The report concluded that the GP shortfall is so severe that it cannot be filled at all.

Instead, analysts said, other staff like pharmacists and physiotherapists will have to see patients for minor and routine issues. But even this would require the recruitment of another 6,000 physiotherapists.

They added that the NHS must be careful that new staff are not just pulled from social care roles as the field faces a crisis of its own.

Richard Murray, chief executive of the King’s Fund, said: “Patients are facing longer delays for NHS treatment as services struggle to recruit and retain enough staff.

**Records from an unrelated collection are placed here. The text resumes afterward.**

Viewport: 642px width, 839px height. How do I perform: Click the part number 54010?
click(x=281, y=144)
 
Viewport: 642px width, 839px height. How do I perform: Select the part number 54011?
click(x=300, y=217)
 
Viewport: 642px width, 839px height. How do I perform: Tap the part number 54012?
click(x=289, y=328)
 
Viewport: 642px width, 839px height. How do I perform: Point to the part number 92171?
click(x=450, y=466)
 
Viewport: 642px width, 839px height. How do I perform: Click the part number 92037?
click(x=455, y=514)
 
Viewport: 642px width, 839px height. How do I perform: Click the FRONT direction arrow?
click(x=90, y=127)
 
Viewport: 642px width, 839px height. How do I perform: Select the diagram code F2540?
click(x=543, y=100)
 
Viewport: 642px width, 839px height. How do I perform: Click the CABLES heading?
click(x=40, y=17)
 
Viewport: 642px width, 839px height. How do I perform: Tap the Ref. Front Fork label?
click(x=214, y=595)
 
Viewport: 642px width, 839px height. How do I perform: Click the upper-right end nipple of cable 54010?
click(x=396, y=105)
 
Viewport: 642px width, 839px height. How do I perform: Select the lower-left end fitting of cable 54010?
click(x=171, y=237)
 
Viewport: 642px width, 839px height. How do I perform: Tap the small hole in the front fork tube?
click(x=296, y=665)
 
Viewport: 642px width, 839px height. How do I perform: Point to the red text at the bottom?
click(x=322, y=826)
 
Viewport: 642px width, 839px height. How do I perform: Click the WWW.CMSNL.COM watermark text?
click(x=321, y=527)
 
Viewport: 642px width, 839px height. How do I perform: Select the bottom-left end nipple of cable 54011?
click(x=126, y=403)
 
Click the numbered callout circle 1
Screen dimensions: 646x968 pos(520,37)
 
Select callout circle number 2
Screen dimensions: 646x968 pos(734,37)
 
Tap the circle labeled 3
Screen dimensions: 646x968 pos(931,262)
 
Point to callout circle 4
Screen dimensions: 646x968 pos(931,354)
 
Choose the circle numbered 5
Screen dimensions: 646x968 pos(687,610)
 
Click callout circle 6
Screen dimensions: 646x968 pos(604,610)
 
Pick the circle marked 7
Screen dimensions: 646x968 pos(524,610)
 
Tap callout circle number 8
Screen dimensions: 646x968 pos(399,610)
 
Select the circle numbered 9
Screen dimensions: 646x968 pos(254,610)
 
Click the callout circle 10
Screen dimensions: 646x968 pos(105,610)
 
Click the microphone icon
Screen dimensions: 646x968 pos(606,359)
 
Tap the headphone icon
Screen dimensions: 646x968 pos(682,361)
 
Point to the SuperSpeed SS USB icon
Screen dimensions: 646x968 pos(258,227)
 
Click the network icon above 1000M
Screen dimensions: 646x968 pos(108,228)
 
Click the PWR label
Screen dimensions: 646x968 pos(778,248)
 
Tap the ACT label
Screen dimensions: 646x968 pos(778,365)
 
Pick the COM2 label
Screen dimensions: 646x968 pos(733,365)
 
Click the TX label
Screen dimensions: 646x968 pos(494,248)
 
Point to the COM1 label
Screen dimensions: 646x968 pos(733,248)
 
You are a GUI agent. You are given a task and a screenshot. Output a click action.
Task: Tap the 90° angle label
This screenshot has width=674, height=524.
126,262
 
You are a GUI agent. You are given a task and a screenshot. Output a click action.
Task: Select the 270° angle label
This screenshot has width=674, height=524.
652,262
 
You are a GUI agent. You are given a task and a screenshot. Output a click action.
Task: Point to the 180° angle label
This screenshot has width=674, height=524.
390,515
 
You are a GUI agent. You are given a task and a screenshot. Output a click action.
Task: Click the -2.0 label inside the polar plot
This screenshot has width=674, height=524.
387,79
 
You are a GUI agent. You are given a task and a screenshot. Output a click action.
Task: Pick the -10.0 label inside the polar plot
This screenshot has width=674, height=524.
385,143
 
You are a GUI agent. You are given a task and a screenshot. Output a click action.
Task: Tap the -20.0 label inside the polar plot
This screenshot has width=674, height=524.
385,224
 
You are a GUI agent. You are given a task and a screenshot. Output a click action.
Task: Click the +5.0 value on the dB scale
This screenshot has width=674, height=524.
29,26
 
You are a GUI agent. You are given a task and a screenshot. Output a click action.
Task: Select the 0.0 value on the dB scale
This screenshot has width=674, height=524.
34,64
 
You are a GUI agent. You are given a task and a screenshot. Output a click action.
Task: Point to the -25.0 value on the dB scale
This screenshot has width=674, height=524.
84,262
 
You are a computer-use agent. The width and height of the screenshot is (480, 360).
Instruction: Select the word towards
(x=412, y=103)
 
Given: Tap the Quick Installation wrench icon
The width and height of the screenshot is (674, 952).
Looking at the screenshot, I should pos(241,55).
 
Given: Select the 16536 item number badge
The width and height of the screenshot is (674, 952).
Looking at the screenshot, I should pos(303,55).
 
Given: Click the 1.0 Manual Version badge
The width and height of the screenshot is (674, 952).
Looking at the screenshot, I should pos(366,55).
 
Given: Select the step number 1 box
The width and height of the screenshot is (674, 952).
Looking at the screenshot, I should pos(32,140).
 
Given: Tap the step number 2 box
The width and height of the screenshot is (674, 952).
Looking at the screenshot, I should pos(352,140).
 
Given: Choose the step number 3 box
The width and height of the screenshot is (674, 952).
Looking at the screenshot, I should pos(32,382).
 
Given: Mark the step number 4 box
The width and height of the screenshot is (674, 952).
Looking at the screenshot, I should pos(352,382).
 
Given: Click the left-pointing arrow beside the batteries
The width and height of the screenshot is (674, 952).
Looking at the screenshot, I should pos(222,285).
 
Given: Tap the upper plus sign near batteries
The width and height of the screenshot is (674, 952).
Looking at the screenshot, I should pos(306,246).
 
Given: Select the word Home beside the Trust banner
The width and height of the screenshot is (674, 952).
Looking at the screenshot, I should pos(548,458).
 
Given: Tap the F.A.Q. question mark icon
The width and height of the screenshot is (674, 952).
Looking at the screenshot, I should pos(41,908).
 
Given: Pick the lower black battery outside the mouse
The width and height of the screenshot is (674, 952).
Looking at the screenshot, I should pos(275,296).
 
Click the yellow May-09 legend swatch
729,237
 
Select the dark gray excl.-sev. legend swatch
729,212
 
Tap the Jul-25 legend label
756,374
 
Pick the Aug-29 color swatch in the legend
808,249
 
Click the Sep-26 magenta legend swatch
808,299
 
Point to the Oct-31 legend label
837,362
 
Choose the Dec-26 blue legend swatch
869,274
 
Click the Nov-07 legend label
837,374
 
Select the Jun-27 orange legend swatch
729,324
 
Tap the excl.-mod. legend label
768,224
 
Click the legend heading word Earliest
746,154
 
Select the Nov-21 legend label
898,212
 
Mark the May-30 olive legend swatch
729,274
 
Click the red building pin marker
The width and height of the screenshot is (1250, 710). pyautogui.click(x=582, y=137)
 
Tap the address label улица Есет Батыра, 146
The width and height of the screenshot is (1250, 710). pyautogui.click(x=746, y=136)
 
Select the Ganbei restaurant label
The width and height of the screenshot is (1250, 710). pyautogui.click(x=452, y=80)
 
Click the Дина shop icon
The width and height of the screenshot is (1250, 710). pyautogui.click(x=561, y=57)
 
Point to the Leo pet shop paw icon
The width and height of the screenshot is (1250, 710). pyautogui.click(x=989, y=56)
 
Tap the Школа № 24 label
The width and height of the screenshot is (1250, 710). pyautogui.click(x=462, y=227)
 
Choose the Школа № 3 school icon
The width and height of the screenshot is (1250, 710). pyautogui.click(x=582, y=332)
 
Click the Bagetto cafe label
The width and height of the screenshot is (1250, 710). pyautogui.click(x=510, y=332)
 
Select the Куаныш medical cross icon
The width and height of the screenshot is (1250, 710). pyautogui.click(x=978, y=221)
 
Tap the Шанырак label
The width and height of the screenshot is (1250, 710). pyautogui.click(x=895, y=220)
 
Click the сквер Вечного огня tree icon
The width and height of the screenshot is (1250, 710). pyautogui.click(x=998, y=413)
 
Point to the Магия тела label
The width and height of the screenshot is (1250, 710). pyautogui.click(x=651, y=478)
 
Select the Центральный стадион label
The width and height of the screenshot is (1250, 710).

Without radical action to expand the NHS workforce, there is a very real risk that some of the extra funding pledged by the government will go unspent, waiting lists will continue to grow and important improvements to services like mental health and general practice will fail.

“NHS workforce shortages are mirrored in social care where poor pay and conditions continue to drive away staff. Social care is heavily reliant on overseas recruitment, but the government’s post-Brexit migration proposals risk limiting this vital source of workers.”

The NHS already uses other staff to support GPs and the government is looking to recruit another 20,000 staff to help in general practice.

Training places for doctors and nurses will also be increased by 25 per cent.